Published online by Cambridge University Press: 23 December 2022
Transcatheter aortic valve implantation (TAVI) is a minimally invasive therapy for patients with severe aortic stenosis. In Ontario, increases in capacity have not matched the rapidly growing demand for TAVI. As a result, wait-times for TAVI in Ontario exceed guideline targets, and waitlist morbidity is consequently considerable. The objective of this study was to evaluate the clinical implications of expanded TAVI capacity.
We performed a decision analysis using an open, parallel, resource-constrained microsimulation from the Ontario Ministry of Health perspective. Simulated patients entered the model during a five-year period, and stayed in the model until death or end of time horizon. Referral numbers increased annually according to historical trends. The additional capacity required to meet wait-time benchmarks in five years was identified by a sensitivity analysis. Clinical outcomes were estimated for three strategies: (i) current practice with annual capacity increases; (ii) accelerated capacity increases achieving benchmarks after five years; and (iii) no increase in capacity. Outcomes included pre-procedural mortality and hospitalization, and the proportion of TAVIs performed urgently.
Over the five years, we estimated that TAVI referrals would increase from 1,980/year to 3,268/year. To achieve wait-time benchmarks during this period, TAVI rates must be increased by approximately 6.3 percent annually, for a total of 12,220 procedures performed over the 5 years. Compared to current TAVI capacity increase, an accelerated increase in capacity achieving wait-time benchmarks led to a reduction of 29.36 percent in pre-procedural deaths, as well as 26.38 percent in pre-procedural hospitalizations and 30.31 percent in nonelective TAVIs.

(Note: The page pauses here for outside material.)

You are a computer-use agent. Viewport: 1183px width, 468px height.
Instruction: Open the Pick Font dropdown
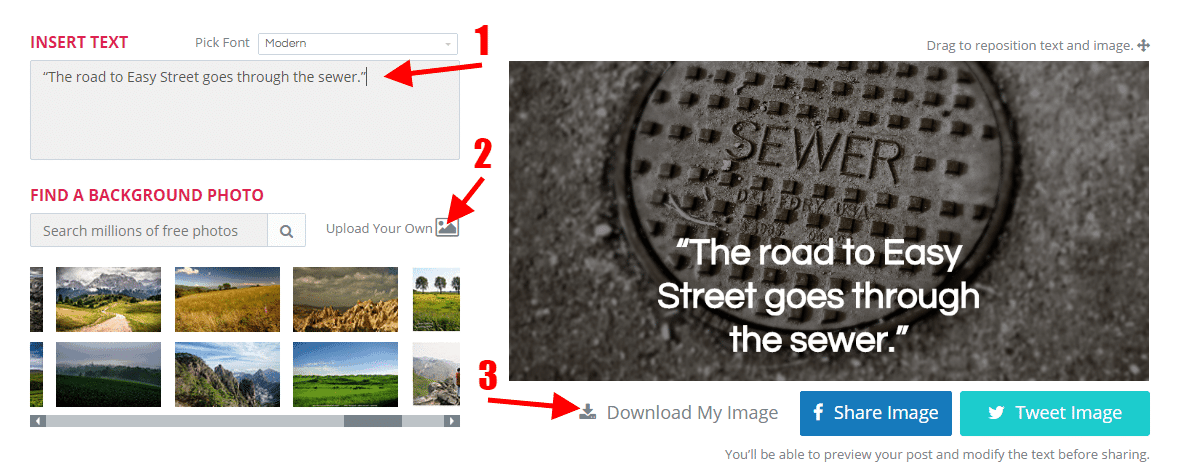pos(357,44)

Increases in TAVI capacity in Ontario must be accelerated to meet wait-time benchmarks in five years. Expansion of TAVI care in Ontario would be associated with considerable reductions in mortality and hospitalizations. Without intervention, both wait-times and adverse outcomes on the waitlist are expected to continue increasing. Prioritization strategies to mitigate the adverse effects of long wait-times must be used until wait-time targets are achieved.